F is for Fantods: The 28 Books of Edward Gorey’s Fantod Press


The Fantod Press published
such illustrious writers and illustrators as Ogdred Weary, Mrs Regera Dowdy, Eduard Blutig, O. Müde, Raddory Gewe, Edward Pig, Garrod Weedy, Awdrey-Gore, and someone named Om. All of them have one very important thing in common: all were Edward Gorey.
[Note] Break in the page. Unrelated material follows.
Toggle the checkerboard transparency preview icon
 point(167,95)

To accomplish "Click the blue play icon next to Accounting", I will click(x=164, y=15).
The centerpiece of the Edward Gorey House’s 2014 season, which opens April 17, is F is for Fantods – The 28 Books of Edward Gorey’s Fantod Press. Resorting to the sure-fire means of getting one’s book published by becoming a publisher, Edward Gorey created The Fantod Press in 1962. His first title, writing as Ogred Weary, was The Beastly Baby, a small tale concerning a particularly unpleasant infant. Every publisher to which Gorey had pitched the work had rejected it. Over several decades, 27 more titles appeared with the Fantod Press imprint and wearing various author and illustrator names, names that were often anagrams of Gorey’s own. In addition to his frequent works for larger publishers, book-cover designs and magazine illustrations, set designs and theatrical puppet entertainments, the Fantod titles became an important part of Gorey’s work.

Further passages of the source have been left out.